Heap and AO Table Formats
Apache Cloudberry supports two storage models: Heap storage and Appended-Optimized (AO) storage. The choice of storage model should be determined based on your data type and query type. This document introduces both storage models and provides recommendations for selecting the optimal one.
Heap storage
By default, Apache Cloudberry uses the same heap storage model as PostgreSQL. Heap table storage works best with OLTP-type workloads where the data is often modified after it is initially loaded. UPDATE
and DELETE
operations require storing row-level versioning information to ensure reliable database transaction processing. Heap tables are best suited for smaller tables, such as dimension tables, that are often updated after they are initially loaded.
Append-optimized storage
Append-optimized table storage works best with denormalized fact tables in a data warehouse environment. Denormalized fact tables are typically the largest tables in the system. Fact tables are usually loaded in batches and accessed by read-only queries. Moving large fact tables to an append-optimized storage model eliminates the storage overhead of the per-row update visibility information. This allows for a leaner and easier-to-optimize page structure. The storage model of append-optimized tables is optimized for bulk data loading. Single row INSERT
statements are not recommended.
To create a heap table
Row-oriented heap tables are the default storage type.
=> CREATE TABLE foo (a int, b text) DISTRIBUTED BY (a);
Use the WITH
clause of the CREATE TABLE
command to declare the table storage options. The default is to create the table as a regular row-oriented heap-storage table. For example, to create an append-optimized table with no compression:
=> CREATE TABLE bar (a int, b text)
WITH (appendoptimized=true)
DISTRIBUTED BY (a);
You use the appendoptimized=value
syntax to specify the append-optimized table storage type. appendoptimized
is a thin alias for the appendonly
legacy storage option. Apache Cloudberry stores appendonly
in the catalog, and displays the same when listing storage options for append-optimized tables.
UPDATE
and DELETE
are not allowed on append-optimized tables in a repeatable read or serizalizable transaction and will cause the transaction to end prematurely.
Choose row or column-oriented storage
Apache Cloudberry provides a choice of storage orientation models: row, column, or a combination of both. This section provides general guidelines for choosing the optimal storage orientation for a table.

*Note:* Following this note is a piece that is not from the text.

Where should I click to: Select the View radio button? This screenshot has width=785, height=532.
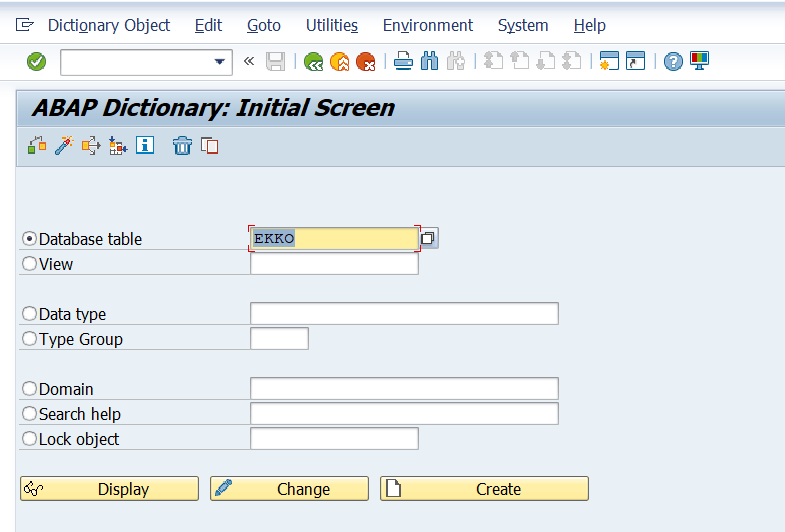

Evaluate performance using your own data and query workloads.
- Row-oriented storage: good for OLTP types of workloads with many iterative transactions and many columns of a single row needed all at once, so retrieving is efficient.

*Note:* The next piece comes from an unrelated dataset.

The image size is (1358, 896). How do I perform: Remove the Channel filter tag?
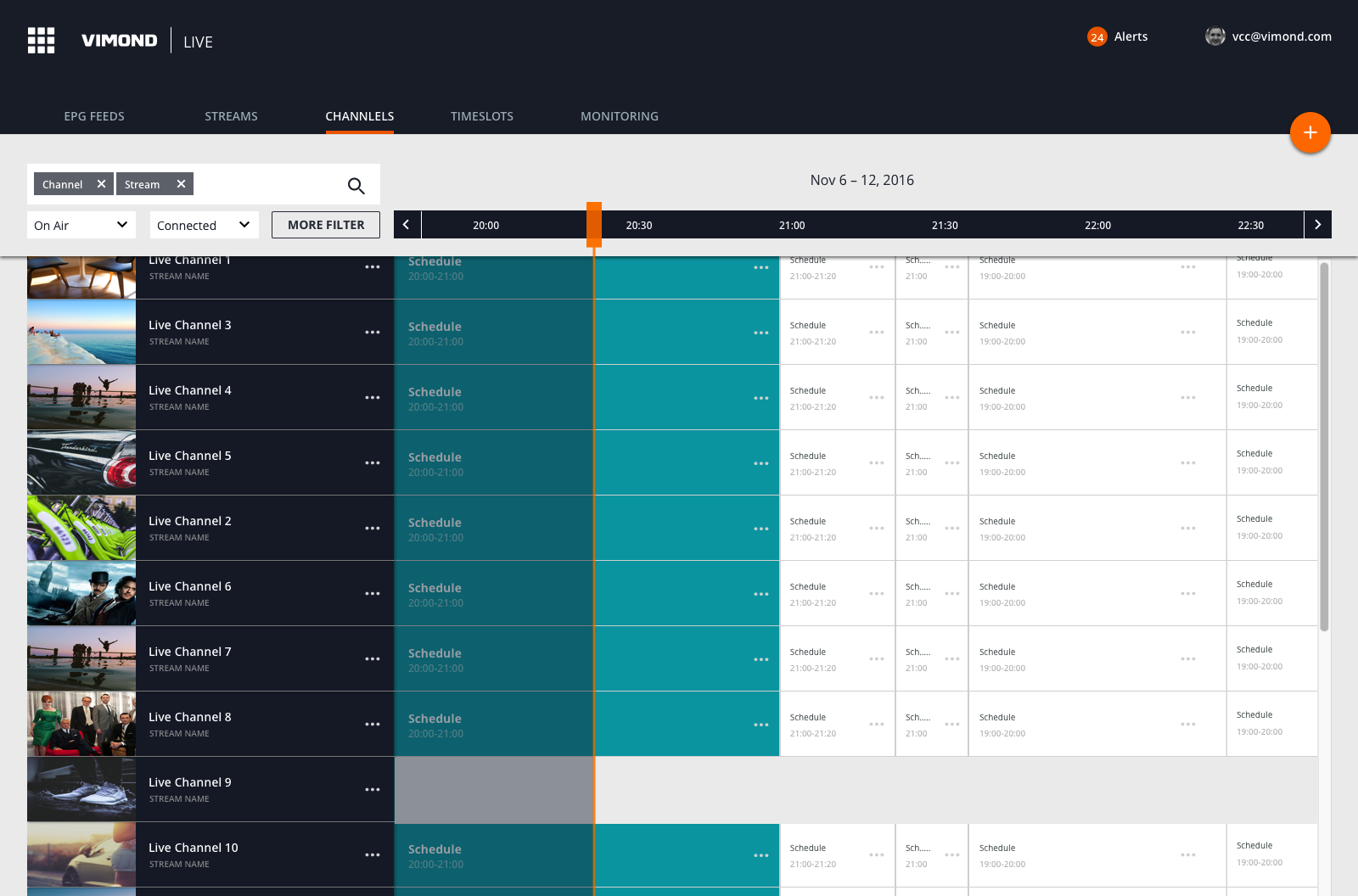[x=101, y=184]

- Column-oriented storage: good for data warehouse workloads with aggregations of data computed over a small number of columns, or for single columns that require regular updates without modifying other column data.
For most general purpose or mixed workloads, row-oriented storage offers the best combination of flexibility and performance. However, there are use cases where a column-oriented storage model provides more efficient I/O and storage. Consider the following requirements when deciding on the storage orientation model for a table:
-
Updates of table data. If you load and update the table data frequently, choose a row-oriented heap table. Column-oriented table storage is only available on append-optimized tables.
See Heap storage for more information.
-
Frequent INSERTs. If rows are frequently inserted into the table, consider a row-oriented model. Column-oriented tables are not optimized for write operations, because column values for a row must be written to different places on disk.
-
Number of columns requested in queries. If you typically request all or the majority of columns in the
SELECT
list orWHERE
clause of your queries, consider a row-oriented model. Column-oriented tables are best suited to queries that aggregate many values of a single column where theWHERE
orHAVING
predicate is also on the aggregate column. For example:SELECT SUM(salary)...
SELECT AVG(salary)... WHERE salary > 10000
Or where the
WHERE
predicate is on a single column and returns a relatively small number of rows. For example:SELECT salary, dept ... WHERE state='CA'
-
Number of columns in the table. Row-oriented storage is more efficient when many columns are required at the same time, or when the row-size of a table is relatively small. Column-oriented tables can offer better query performance on tables with many columns where you access a small subset of columns in your queries.
-
Compression. Column data has the same data type, so storage size optimizations are available in column-oriented data that are not available in row-oriented data. For example, many compression schemes use the similarity of adjacent data to compress. However, the greater adjacent compression achieved, the more difficult random access can become, as data must be uncompressed to be read.
To create a column-oriented table
The WITH
clause of the CREATE TABLE
command specifies the table's storage options. The default is a row-oriented heap table. Tables that use column-oriented storage must be append-optimized tables. For example, to create a column-oriented table:
=> CREATE TABLE bar (a int, b text) WITH (appendoptimized=true, orientation=column) DISTRIBUTED BY (a);